Furthermore, Sweden has been reducing its fossil fuels imports since 1973 and is planning to become oil-free in the not-too-distant future. The Swedish government has already launched a multi-billion dollar programme to promote renewable energy, whose productivity in the country has risen from 33.9% in 1990 to 43.3% in 2009. In 2016, Sweden declared its aim of becoming the first fossil-fuel free nation in history.
It is important to study how these countries were able to root their energy mix whilst phasing-out fossil fuels and promoting the use of clean energy via renewables.
Taking Sweden as a model, the first thing to learn is that the switch to renewables is an investment for the future therefore, there should be sufficient funding. Sweden invested heavily in funding the phasing out of fossil fuel and the introduction of clean energy. It is important to note that the demand for energy will grow with continuous industrialisation. There is a need to secure the supply of energy such that there is no shortcoming in energy supply as demand grows, hence the need to invest in renewables. The Swedish government launched a multibillion-dollar program in 1997 to promote renewable energy and energy efficiency. This has paid-off as a good investment in the 21st century; as the need for the development of Renewable Energy is becoming more evident.
Another lesson that can be learnt from countries adopting the use of renewables is the use of regulations and policies.
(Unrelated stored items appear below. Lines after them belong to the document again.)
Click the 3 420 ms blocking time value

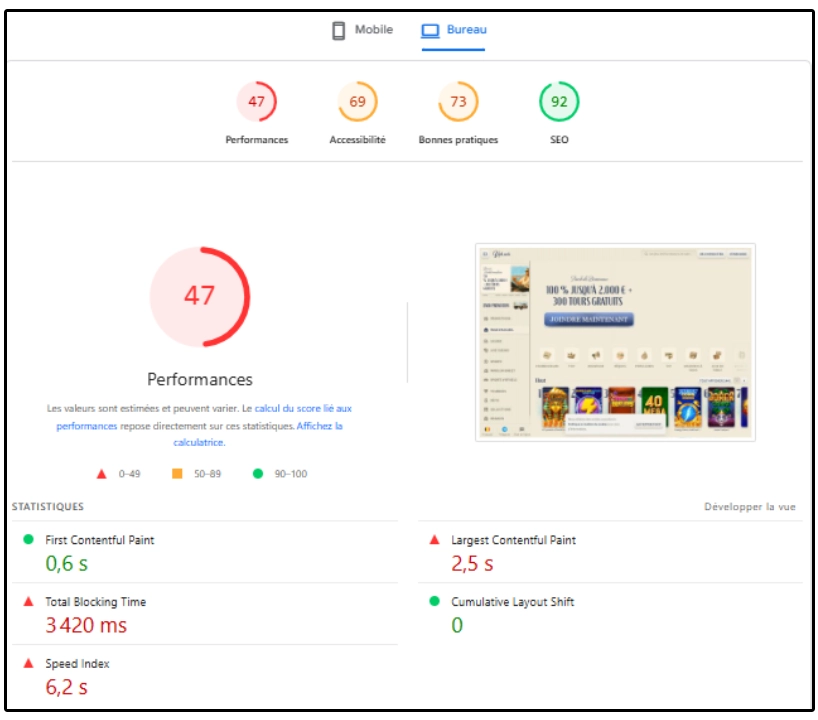click(86, 626)
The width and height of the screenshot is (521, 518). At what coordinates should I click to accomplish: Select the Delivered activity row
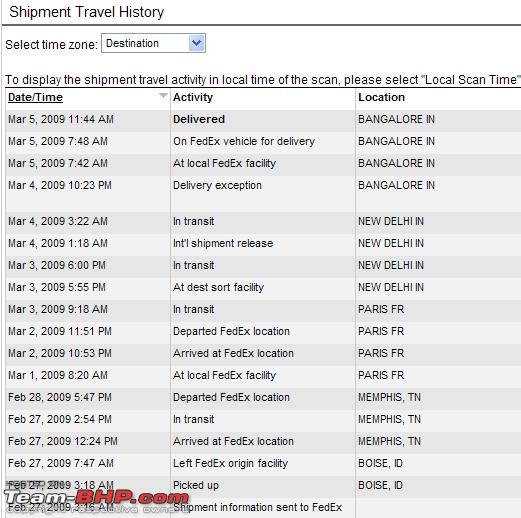263,119
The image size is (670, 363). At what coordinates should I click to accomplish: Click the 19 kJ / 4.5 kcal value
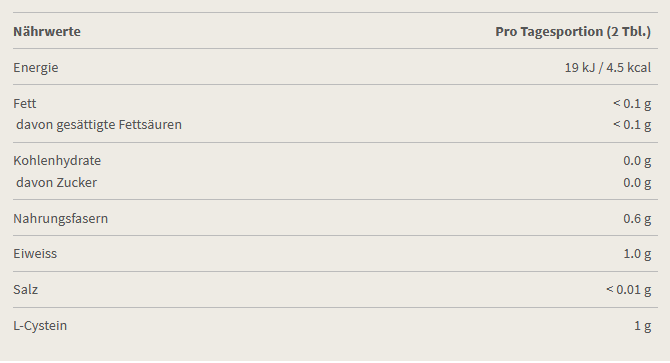608,67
Developing a sufficient and effective energy mix requires the formulation of strategies, policies, and plans to ensure a smooth transition to the use of renewables/clean sources. Sweden made use of indirect taxation as a tool in enforcing the adoption of the use of renewables. Taxes on energy are environment-related and differentiated for petrol and diesel oils. On 1 January 1996, the carbon dioxide tax on fuels increased to SEK 370 (ECU 39, 7) per tonnes of carbon dioxide. For the manufacturing industry, the Government has proposed an increase of carbon dioxide tax rate from 25 to 50% of the general rate.
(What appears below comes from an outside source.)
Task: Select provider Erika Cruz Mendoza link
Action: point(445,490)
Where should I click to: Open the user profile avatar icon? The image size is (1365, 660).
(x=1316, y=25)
Another crucial step in introducing the use of clean energy is sensitisation. Capacity building, education, training and raising awareness are very important tools in the transition to renewable energy for developing countries and the African continent as a whole. This can be seen from the developed countries that have successfully made this transition. Teaching the importance of environment and energy use in schools and universities will create more sensitive generations.
Government support is a major factor in the transition to the use of renewables. The role of government parastatals, coordinating bodies and relevant boards or commissions cannot be over-emphasised on the road to renewables. The Swedish government set up a parliamentary energy commission, which reviewed energy supply and examined the energy programs. This commission also set up necessary legislation and regulations to guide the transition. Moreover, the Swedish National Board for Industrial and Technical development (NUTEK) played an active role in this transition. Hence, making it glaring that the involvement of government is highly essential in the quest to move from traditional fuels to cleaner energy.
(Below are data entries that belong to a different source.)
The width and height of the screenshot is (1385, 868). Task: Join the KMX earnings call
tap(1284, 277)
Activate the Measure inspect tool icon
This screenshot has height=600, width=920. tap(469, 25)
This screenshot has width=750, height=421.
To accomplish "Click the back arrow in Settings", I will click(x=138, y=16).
Finally, Technology plays a key role in the journey to the adoption of renewable sources of energy. It is important to adopt relevant technologies available in order to ensure that these renewable sources of energy are sustainable, cost effective and labour effective.
If developed countries have made this much progress in leading the clean energy mix, it is only smart for developing countries to emulate some of the transition strategies and practices. It will take a combination of local and international approaches for the world to attain sustainable, clean, and modern energy for all by 2030.
According to UN Chronicle, access to affordable, reliable, sustainable and modern energy is integral to global development in the 21st century. Although, not all the resources needed to meet global energy needs are yet available, the goal is achievable if Governments can work together (this includes knowledge transfer), and communities and individuals are offered the right incentives and necessary means.